Les offres de transports publics de surface sont les plus efficaces, notamment financièrement ou en termes de nombre de voyageurs. Elles devraient être améliorées. Pourtant, la Région bruxelloise s’est embarquée dans la construction, en sous-sol, du « métro 3 », projet qui ne cesse de faire polémique depuis son lancement.
Cet article a paru dans le n°121 de Politique (décembre 2022).
Cet article fait partie d’un débat, intitulé Métro 3 : les travaux de la discorde à Bruxelles. Il est accompagné d’un deuxième article : « Pourquoi le « métro 3 » est une nécessité » . 

Voilà bien un débat qui devrait agiter le landerneau[1. C’est-à-dire, péjorativement, le « petit monde ». (NDLR)] bruxellois depuis des décennies et qui est étouffé par la technocratie. Il serait pourtant possible de le mener rationnellement et démocratiquement, déjà en coupant les ailes à quelques fausses évidences fort résistantes. Par exemple, le concept de modernité pousse certains à considérer que le tram, en service depuis 150 ans, ne reflète pas une vision d’avenir ; d’autres estiment que le positionnement d’une ville dans la compétition internationale implique le choix du métro ; d’autres encore pensent que seul le métro est capable de sortir l’automobiliste de son véhicule ; d’autres enfin expliquent que la saturation des lignes de surface ne se résoudra que dans le sous-sol.

Or le choix du mode de transport urbain varie selon le point de vue : celui de l’usager, celui de l’exploitant et celui de la collectivité[2. W. Grabe, Choix d’un moyen de transport urbain, Revue de l’UITP, 3/1978]. Le choix de l’usager devrait primer, mais la décision est clairement dans le camp des pouvoirs publics, conseillés par l’exploitant. Problème !

Et si pour y voir plus clair, on relisait l’histoire ?

N’oublions pas qu’à l’exception de quelques notables, tout le monde se déplaçait à pied au XIXe s. Et cela jusqu’au jour où fut offert un service de transport tiré par des chevaux. C’est bien le tram qui le premier, dès le 1er mai 1869, a offert aux Bruxellois un service de déplacements en commun, bien que le service fut privé au départ. Traction chevaline, traction à vapeur, traction électrique assez rapidement ; victimes dès le début de la vindicte des propriétaires de véhicules à attelages, de belles limousines et ensuite d’automobiles qui envahissent les rues.

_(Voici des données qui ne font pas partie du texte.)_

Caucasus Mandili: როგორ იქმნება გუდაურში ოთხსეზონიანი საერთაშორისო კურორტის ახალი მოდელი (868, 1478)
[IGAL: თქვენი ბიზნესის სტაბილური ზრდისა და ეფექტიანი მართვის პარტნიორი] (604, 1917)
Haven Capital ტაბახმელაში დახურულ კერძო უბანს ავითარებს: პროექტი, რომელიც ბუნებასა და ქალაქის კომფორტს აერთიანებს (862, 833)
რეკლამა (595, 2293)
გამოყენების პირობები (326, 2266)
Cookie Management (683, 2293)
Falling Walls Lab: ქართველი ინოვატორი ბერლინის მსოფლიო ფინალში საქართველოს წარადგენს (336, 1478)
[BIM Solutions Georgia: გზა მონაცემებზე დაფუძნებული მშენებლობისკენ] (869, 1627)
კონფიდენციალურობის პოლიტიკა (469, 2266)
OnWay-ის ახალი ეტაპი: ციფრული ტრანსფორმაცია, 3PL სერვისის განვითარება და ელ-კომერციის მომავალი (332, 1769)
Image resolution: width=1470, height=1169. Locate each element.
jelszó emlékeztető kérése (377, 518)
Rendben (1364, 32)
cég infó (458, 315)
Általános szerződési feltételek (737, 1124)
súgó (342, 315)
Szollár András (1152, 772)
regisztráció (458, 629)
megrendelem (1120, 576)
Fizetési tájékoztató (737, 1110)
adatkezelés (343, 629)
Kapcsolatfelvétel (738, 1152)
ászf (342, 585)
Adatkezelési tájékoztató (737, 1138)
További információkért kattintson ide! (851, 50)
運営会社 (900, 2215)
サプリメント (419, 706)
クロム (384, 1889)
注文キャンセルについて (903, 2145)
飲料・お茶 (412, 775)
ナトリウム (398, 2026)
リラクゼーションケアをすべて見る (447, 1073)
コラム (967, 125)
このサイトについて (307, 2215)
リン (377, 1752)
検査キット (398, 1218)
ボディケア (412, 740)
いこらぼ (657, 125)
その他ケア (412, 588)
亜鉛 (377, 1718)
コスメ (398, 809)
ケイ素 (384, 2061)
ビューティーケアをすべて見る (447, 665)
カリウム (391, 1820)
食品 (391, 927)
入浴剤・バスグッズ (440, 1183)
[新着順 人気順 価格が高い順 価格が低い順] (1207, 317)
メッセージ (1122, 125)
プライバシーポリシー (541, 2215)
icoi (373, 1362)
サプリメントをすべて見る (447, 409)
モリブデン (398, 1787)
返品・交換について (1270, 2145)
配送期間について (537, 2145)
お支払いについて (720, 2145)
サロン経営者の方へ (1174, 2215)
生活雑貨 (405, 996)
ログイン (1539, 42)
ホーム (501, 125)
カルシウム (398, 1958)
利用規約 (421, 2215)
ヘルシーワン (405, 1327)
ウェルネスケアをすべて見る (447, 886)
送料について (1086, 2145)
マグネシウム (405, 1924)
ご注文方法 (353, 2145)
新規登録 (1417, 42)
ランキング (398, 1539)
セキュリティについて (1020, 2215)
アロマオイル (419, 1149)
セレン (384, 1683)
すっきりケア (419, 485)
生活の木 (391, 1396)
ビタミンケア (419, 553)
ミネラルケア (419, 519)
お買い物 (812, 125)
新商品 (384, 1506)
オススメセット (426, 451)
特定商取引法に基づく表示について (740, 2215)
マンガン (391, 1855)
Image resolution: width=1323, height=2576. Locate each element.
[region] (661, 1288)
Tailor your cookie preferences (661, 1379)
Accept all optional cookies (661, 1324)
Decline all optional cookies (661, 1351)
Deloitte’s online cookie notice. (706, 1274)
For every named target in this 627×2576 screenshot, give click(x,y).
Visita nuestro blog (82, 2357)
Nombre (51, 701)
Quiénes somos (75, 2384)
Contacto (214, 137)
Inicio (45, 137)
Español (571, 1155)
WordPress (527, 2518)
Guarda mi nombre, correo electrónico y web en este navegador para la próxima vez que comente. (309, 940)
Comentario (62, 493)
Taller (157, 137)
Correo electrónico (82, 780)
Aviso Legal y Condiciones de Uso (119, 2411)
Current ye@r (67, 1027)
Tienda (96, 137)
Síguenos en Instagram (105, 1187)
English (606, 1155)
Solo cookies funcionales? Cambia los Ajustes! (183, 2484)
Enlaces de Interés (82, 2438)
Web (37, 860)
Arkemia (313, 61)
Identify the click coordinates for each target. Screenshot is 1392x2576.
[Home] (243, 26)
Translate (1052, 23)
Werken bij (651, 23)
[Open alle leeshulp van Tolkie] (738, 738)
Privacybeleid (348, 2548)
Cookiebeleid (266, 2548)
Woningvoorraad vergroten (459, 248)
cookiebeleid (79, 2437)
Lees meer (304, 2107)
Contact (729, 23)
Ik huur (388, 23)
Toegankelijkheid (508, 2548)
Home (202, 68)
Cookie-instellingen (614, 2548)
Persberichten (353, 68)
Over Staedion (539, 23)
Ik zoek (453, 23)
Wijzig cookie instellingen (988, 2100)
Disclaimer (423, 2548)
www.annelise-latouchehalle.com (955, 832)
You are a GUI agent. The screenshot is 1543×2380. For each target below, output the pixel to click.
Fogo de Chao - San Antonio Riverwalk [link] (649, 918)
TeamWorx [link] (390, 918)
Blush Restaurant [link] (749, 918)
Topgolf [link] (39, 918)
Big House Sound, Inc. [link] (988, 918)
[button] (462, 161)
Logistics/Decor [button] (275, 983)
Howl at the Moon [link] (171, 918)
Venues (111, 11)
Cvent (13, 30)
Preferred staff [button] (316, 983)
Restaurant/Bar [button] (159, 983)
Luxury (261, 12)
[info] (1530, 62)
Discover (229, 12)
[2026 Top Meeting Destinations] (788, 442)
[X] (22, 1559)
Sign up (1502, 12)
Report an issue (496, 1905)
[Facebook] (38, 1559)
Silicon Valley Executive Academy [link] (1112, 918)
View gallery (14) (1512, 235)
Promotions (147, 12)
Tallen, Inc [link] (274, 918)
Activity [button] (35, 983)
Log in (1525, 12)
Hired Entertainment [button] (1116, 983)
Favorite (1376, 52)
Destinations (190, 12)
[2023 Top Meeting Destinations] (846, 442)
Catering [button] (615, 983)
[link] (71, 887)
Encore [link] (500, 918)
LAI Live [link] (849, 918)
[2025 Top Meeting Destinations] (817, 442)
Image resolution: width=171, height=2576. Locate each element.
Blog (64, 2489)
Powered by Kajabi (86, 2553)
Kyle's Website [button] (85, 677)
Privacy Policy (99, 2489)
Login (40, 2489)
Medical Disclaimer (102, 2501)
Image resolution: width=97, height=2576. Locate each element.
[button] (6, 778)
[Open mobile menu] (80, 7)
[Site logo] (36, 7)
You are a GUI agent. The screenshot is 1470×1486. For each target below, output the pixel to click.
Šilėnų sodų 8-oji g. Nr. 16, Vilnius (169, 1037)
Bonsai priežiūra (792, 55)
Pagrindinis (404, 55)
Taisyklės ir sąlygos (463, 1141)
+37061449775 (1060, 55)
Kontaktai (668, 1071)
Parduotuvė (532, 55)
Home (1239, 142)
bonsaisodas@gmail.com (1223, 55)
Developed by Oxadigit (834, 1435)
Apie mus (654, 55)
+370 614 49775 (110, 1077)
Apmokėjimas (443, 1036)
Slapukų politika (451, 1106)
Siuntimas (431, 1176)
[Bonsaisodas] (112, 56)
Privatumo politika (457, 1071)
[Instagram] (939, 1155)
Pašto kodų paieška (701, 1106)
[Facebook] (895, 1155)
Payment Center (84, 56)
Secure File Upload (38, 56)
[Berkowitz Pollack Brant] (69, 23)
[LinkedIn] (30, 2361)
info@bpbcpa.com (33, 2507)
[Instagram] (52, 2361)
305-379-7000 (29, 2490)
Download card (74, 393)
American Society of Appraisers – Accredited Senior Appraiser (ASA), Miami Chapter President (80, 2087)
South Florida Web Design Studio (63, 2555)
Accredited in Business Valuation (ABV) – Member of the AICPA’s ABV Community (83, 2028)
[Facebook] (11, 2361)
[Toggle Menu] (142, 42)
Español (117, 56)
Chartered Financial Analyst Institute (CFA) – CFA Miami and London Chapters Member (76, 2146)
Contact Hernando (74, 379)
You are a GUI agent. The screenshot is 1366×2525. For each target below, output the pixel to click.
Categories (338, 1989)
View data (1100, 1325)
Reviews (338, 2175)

Déjà en 1923, alors qu’il n’y a guère plus de 50 000 voitures en Belgique, les automobilistes réclament « la suppression des trams, invention devenue désuète comme tout en ce bas monde, et leur remplacement par des autobus[3. Citations issues du Mémorial du Royal Touring-Club de Belgique 1895-1955, reprises par J. Delmelle, Histoire des transports publics à Bruxelles : l’âge d’or, Éditions Stib, 1980.] ». Et comme le trafic augmente de façon inquiétante dès l’entre–deux-guerres, faire disparaître le tramway sous le sol commence à apparaître comme la meilleure solution : « En ville et dans l’agglomération, la circulation est si intense qu’elle est devenue presque impossible dans certaines rues trop étroites, construites pour les besoins des hommes du moyen âge, mais inadéquates au mouvement moderne. Bientôt le métropolitain devra désencombrer les artères[4. G. Jacquemyns, Histoire contemporaine du Grand-Bruxelles, Vanderlinden, 1936]. »

La reprise économique des années 1950 et 1960 permet une hausse rapide du taux de motorisation. On assiste dès lors à une perte générale de vitesse de circulation tant des voitures privées que du transport public. Il faudra donc trouver une solution pour les séparer les uns des autres.

La Chambre de Commerce de Bruxelles, dans La Renaissance des villes, écrit en 1963 : « Nous attendons avec impatience la réalisation du semi-métro. […] Nous avons montré qu’il était indispensable de continuer à permettre l’accès en ville aux automobiles. Pensons aux médecins, aux infirmières visiteuses, aux représentants de commerce […], etc. Nous ne voyons pas d’avenir à longue échéance pour le tramway, et plutôt que de voir les disponibilités affectées à améliorer le matériel tramway, nous préférerions voir des fonds utilisés pour commencer la réalisation du semi-métro (autant que possible dégagé de la circulation générale) d’abord, du métro ensuite[5. J.-P. Hirsch, La renaissance des villes. Chambre de Commerce de Bruxelles, 1963]. »

Critiqué pour sa rigidité, sa difficulté d’accès à cause du plancher situé à 90 cm de haut, et surtout plus coûteux que le bus pour l’exploitant puisqu’il doit financer son infrastructure, le tram est assez massivement remplacé par des autobus : entre 1950 et 1970, 220 km de lignes de tram sur 500 sont supprimés et 255 km de lignes de bus sont créées. Son image relève du passé. Le bus est souple, moderne et moins cher à exploiter. Il permet de contourner un obstacle qui bloquerait le tram. Mais si d’autres villes ont totalement banni le tram, Bruxelles garde de beaux restes ; la volonté d’assurer une bonne accessibilité de l’Exposition universelle de 1958 n’y est pas étrangère.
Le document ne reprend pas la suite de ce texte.